Conversation in many tongues, unmusically high-pitched, then at once
broke loose, led ever by _la patronne_ at the head of the table. The
big dishes of meat and vegetables were handed round; plates were piled
and smothered; knives and forks were laid between mouthfuls upon
plate-edges, forming a kind of frieze all round the cloth; the gossip
of the village was retailed with harmless gusto. _Dejeuner_ at Les
Glycines was in full swing. When the apples and oranges came round,
most of the governesses took two apiece, slipping one or other into
little black velvet bags they carried on their laps below the table.
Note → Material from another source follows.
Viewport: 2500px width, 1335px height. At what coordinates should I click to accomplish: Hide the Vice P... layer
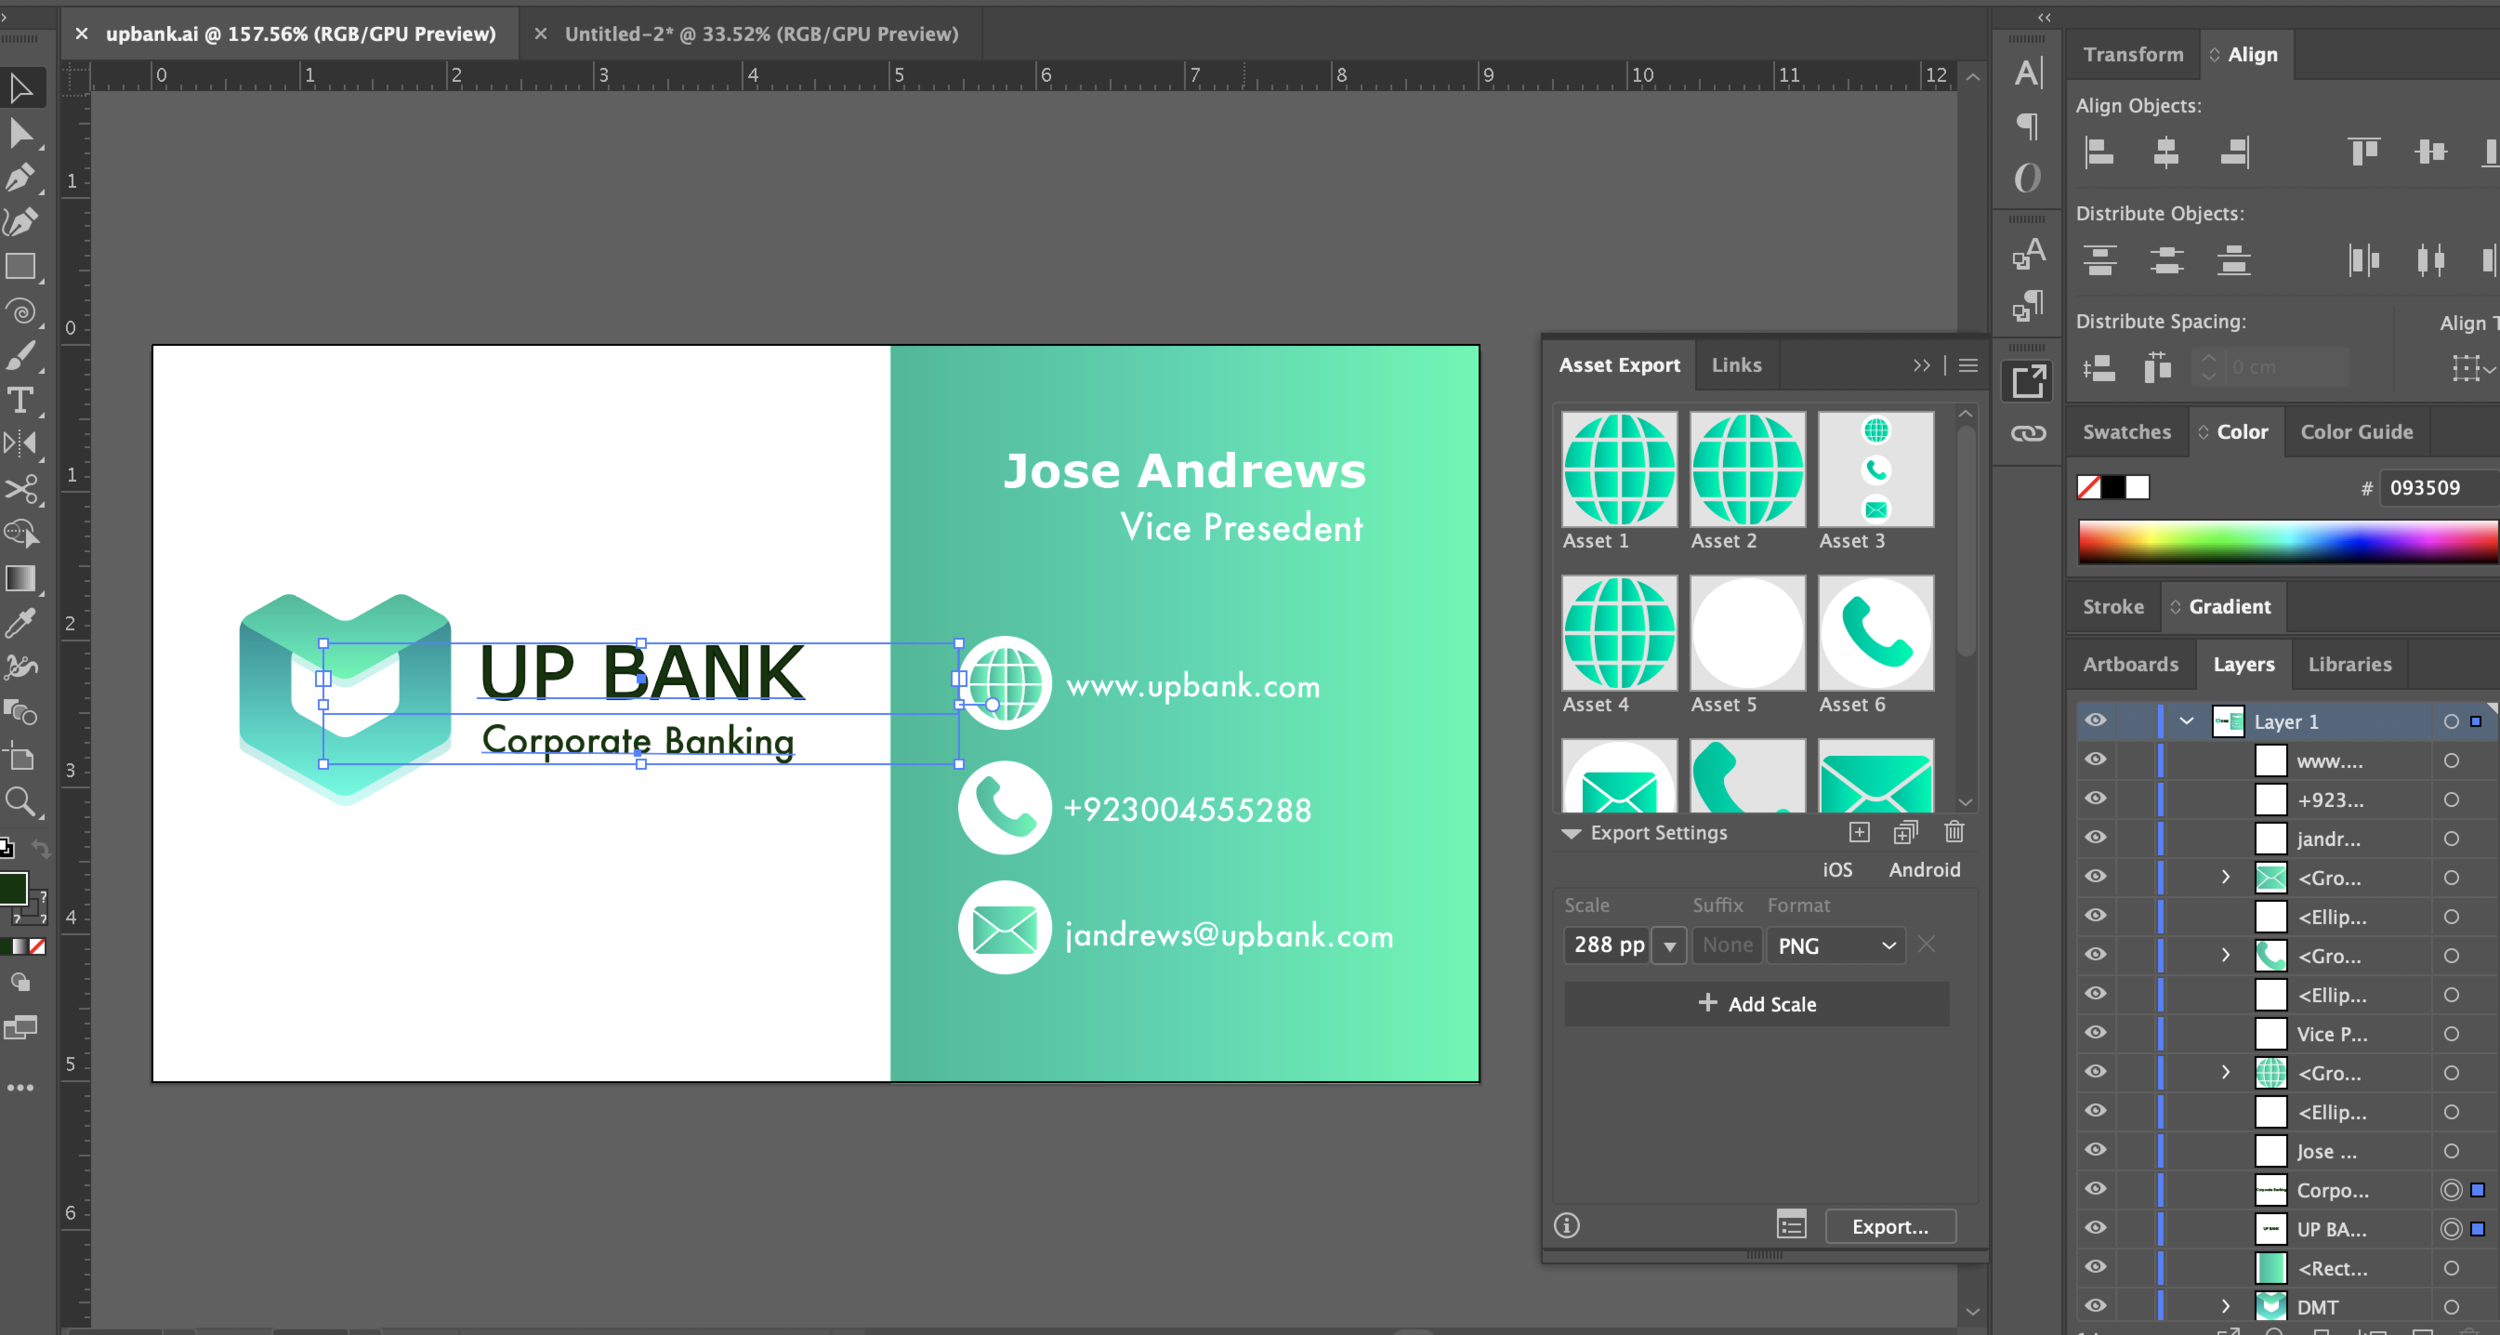coord(2096,1033)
Some, it was whispered, put bread there too to keep them company. But
this was probably a libel. Madame Jequier, at any rate, never saw it
done. She looked the other way. 'We all must live,' was her invariable
answer to such foolish stories. 'One cannot sleep if one's supper is
too light.' Like her body, her soul was a bit untidy--careless, that
is, with loose ends. Who would have guessed, for instance, the anxiety
that just now gnawed her very entrails? She was a mixture of shameless
egotism, and of burning zeal for others. There was a touch of grandeur
in her.
At the end of the table, just where the ivy leaves dropped rather low
from their trailing journey across the ceiling, sat Miss Waghorn, her
vigorous old face wrapped, apparently, in many apple skins.